## Exercise
In the records below, the line with "The width and height of the screenshot is (1023, 611)." and every line after it must be written out exactly; no pictures belong in the result.

-=-=-

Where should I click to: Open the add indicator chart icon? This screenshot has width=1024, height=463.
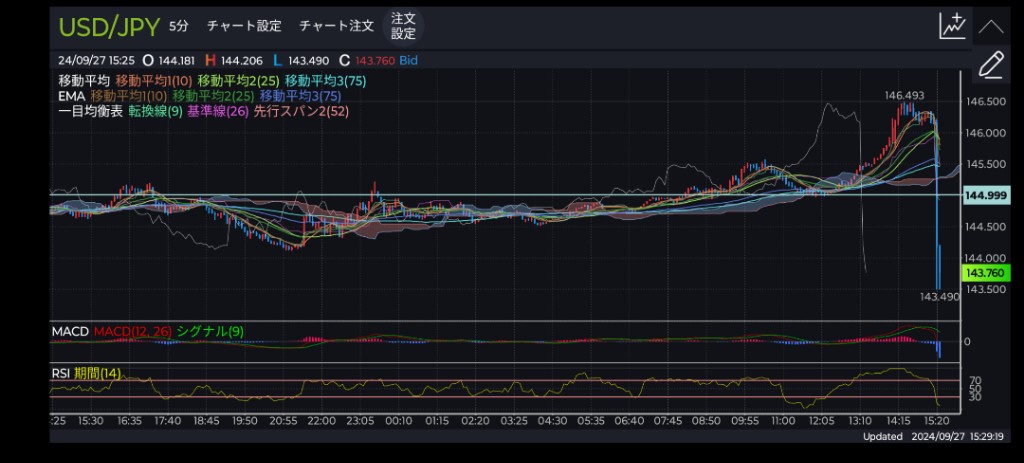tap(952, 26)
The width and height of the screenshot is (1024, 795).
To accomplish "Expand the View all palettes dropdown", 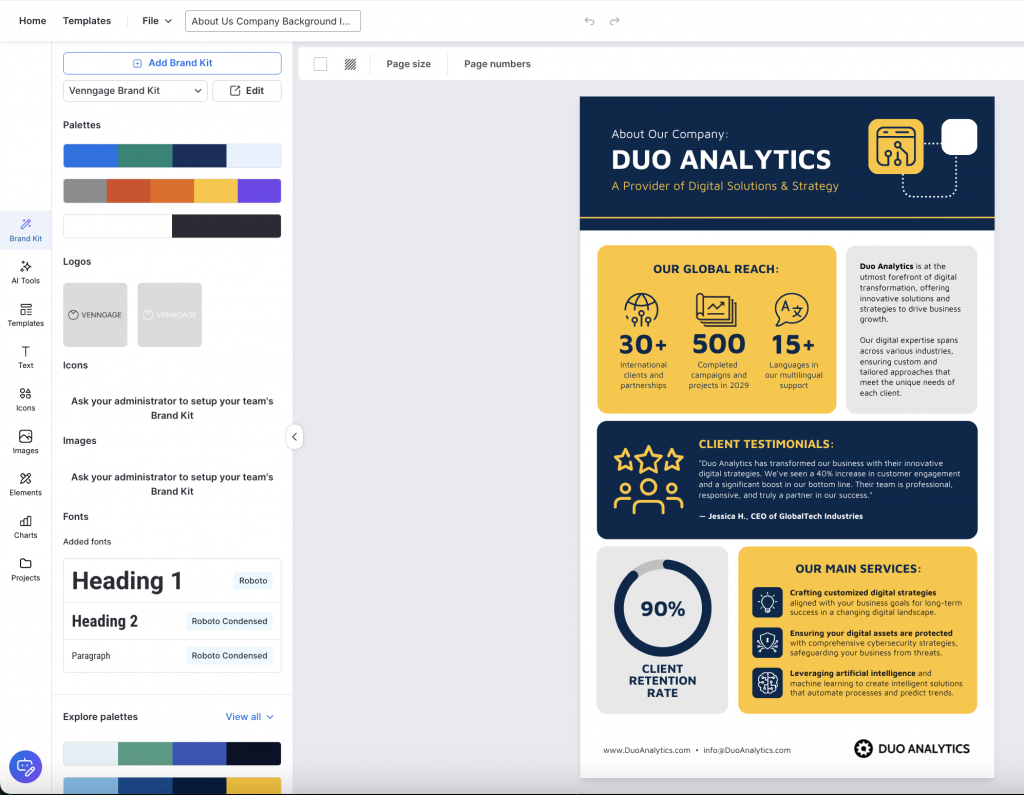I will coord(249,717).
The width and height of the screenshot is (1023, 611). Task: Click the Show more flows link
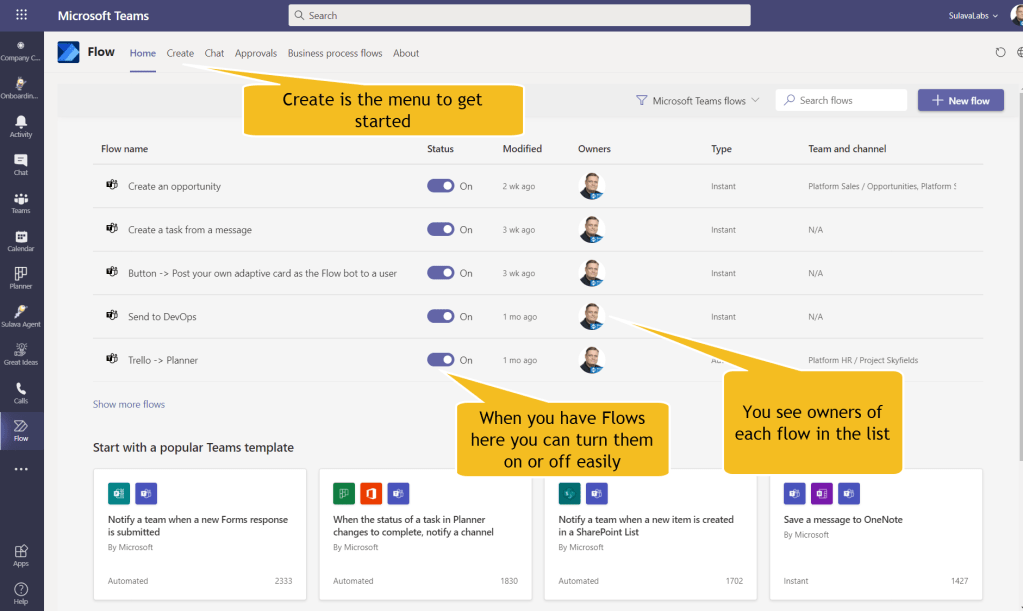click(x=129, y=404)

-=-=-

## Response to this task
The width and height of the screenshot is (1023, 611). Task: Click the Show more flows link
click(x=129, y=404)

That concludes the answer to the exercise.